PROFONDEURCHAMPS

Les nouvelles formes du discours politique

«  Le candidat est un chef d’orchestre, ou un homme-orchestre sans partition, dont on a pensé qu’il pouvait jouer toutes les musiques.  »
Jean Marie Cotteret

Loin de la spontanéité décontractée, le discours politique laisse peu de place au hasard. Même les paroles qui paraissent échapper au calme et à la pleine conscience de leur débiteur sont rarement le fruit d’une fraîcheur naïve. Souvent formés au media-training qui se transforme de plus en plus en passage obligé pour qui songe à une carrière dans les affaires publiques, les hommes et femmes politiques composent avec des règles implicites dictées par les évolutions médiatiques.

Le triomphe de la brièveté

Sous l’impulsion de nouvelles formalités audiovisuelles, la rhétorique politique a du s’adapter et se conformer à l’appareil médiatique et aux nouvelles attentes journalistiques. Le passage à des émissions plus courtes, une réalisation plus dynamique mais aussi l’avènement de la culture de la «  petite phrase choc  » ont contribué à raccourcir le temps imparti aux paroles politiques. Chez les chaînes d’information en continue, le bandeau où défilent en permanence les événements marquants de la journée ne permet qu’un nombre réduit de caractères  : d’où l’attention marquée pour les petites phrases des politiques, les faits simples à expliquer.
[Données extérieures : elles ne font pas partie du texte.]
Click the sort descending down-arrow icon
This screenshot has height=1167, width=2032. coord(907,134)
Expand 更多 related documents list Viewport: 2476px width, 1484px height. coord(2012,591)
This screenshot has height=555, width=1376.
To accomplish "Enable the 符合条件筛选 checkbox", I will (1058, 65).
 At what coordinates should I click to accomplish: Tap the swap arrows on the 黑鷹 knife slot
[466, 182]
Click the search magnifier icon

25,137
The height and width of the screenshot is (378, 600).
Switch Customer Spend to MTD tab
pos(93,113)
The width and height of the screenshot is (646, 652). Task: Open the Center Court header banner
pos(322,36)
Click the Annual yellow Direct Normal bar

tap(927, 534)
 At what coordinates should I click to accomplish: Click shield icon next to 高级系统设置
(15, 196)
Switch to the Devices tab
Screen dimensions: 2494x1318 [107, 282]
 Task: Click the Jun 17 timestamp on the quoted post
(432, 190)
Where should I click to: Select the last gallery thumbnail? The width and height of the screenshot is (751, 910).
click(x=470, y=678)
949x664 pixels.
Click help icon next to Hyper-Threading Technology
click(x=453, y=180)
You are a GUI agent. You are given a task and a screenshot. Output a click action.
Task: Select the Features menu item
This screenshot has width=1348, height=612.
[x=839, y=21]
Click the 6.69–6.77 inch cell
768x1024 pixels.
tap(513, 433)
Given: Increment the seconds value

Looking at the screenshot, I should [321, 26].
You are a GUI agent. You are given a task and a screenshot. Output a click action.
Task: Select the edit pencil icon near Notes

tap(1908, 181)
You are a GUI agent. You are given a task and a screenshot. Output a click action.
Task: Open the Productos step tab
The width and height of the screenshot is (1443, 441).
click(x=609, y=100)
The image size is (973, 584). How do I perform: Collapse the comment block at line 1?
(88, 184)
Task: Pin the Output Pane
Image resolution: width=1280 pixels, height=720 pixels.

L’espace-temps médiatique a été resserré, favorisant ainsi de nouvelles formes discursives incluant l’omission, le mensonge, la manipulation affective, autant d’éléments difficiles à saisir et assimiler dans le feu de l’action, notamment en direct (Philippe Breton, 1996, 1997).

homme politique

Il faut aller au plus court et au plus rapide  : on est loin des longs monologues du général De Gaulle où l’interactivité était absente et le ton monotone. Désormais, la popularité et l’écho que peut avoir un membre du personnel politique ne tient plus à sa seule capacité oratoire  : plus il sera apte à rentrer dans le moule audiovisuel, plus il sera présent sur la scène politique, celle-ci étant largement éclairée par les médias, intermédiaires principaux entre le public et ses dirigeants. D’autre part, en plus de ce nouvel impératif de concision, les politiques doivent gérer leur image et leurs paroles face aux nouveaux gardiens de la brièveté médiatique  : les journalistes et les présentateurs télés. Les émissions qui ne durent généralement pas plus d’une ou deux heures (en dehors des périodes électorales) sont pourtant censées balayer un large panel de problématiques, et c’est le rôle des journalistes de faire en sorte que ces questions soient posées et que les personnalités politiques y répondent. La plupart du temps en effet, le responsable politique n’est plus l’unique maître de son discours  ; invité sur un plateau de télévision (ou pour un entretien dans un journal), c’est rarement lui qui maîtrise les questions, le lieu ou la réalisation.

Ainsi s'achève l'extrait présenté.